Pagina:PPKS 0006 Mededeelingen van het Algemeen Proefstation der AVROS - Rubber Serie No. 31.pdf/6

Deze pagina is proefgelezen

— 2 —

Het is duidelijk, dat bij voorkomende inzendingen aan het proefstation onze diagnose steeds was: "Onvoldoende gedroogd, hetzij door te dik afwerken der sheet of door ondoelmatige inrichting of gebruik van het rookhuis". Uit het volgende is ons echter gebleken, dat dit oordeel niet altijd billijk zal zijn geweest.
Om onze meening te staven vertoonden wij den inzender gewoonlijk een gedeelte van het monster, dat door ons nog eens in eene droogstoof was nagedroogd, en waarbij dan de streep geheel was verdwenen.

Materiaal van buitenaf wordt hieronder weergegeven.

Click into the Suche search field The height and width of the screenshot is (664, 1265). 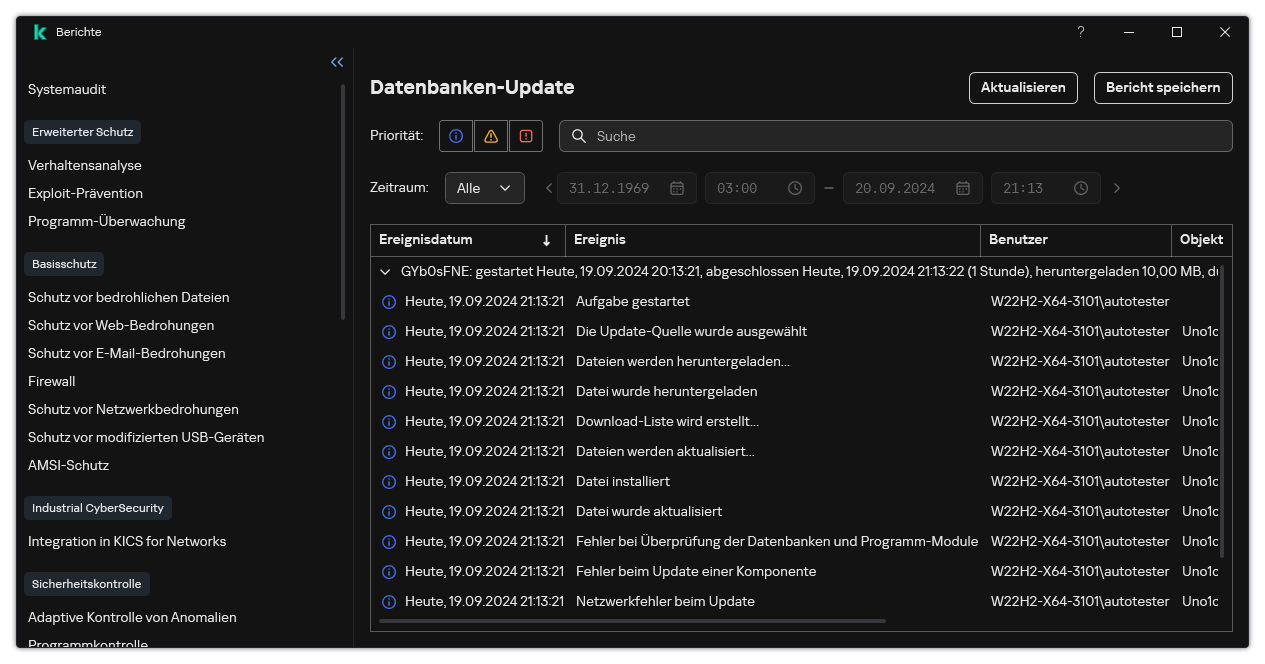pyautogui.click(x=900, y=136)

Nu werd evenwel door den Heer van Altena, Secretaris der Société Internationale de Plantations et de Finances, onze aandacht erop gevestigd, dat de aldus verdwenen streep na eenige dagen terugkeerde, en dat hetzelfde verschijnsel was opgemerkt op een der ondernemingen van genoemde maatschappij bij sheets die, wanneer zij uit het rookhuis kwamen geen streep vertoonden, doch na enkele dagen deze weder duidelijk te zien gaven.

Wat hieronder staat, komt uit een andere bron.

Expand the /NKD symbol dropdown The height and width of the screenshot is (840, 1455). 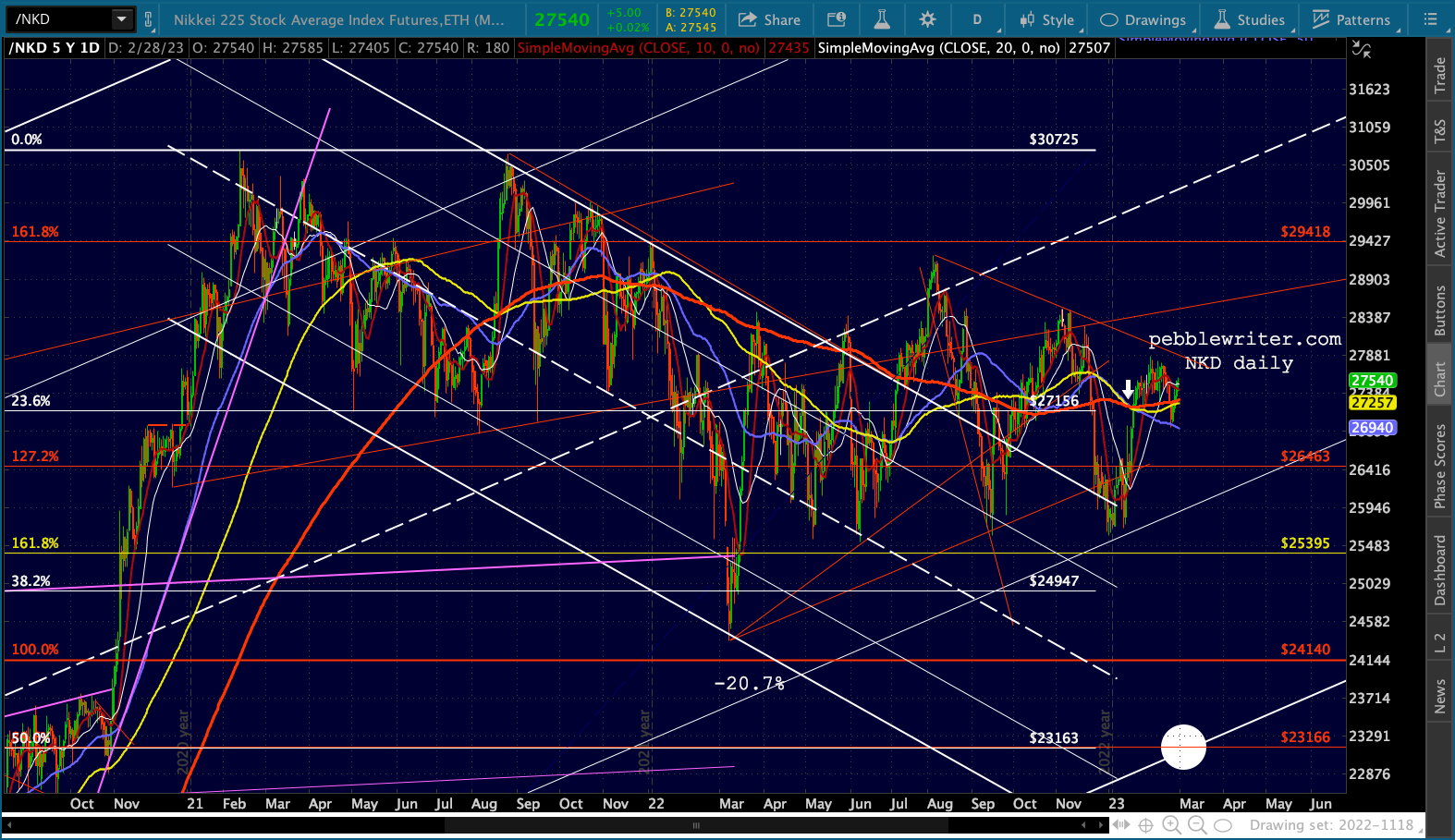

Hoewel wij er een oogenblik aan dachten, dat mogelijk de hoogere temperatuur in droogstoof of rookhuis bij het verdwijnen van dit optisch verschijnsel een rol zou kunnen spelen, omdat bekend is, dat ook ondoorzichtige crepe bij verwarming doorzichtig wordt, pleitte toch de meeste waarschijnlijkheid ervoor, dat de hygroscopische, vochtaantrekkende serumbestanddeelen hier een rol zouden spelen. In het warme rookhuis zouden zij hun vocht afstaan, om naderhand uit de koelere buitenlucht weder zooveel vocht tot zich te trekken, dat het optreden van de witte, ondoorzichtige streep op de doorsnede er het gevolg van was. De juistheid van deze opvatting werd door enkele proeven, waarvan de beschrijving hier zal volgen, vastgesteld.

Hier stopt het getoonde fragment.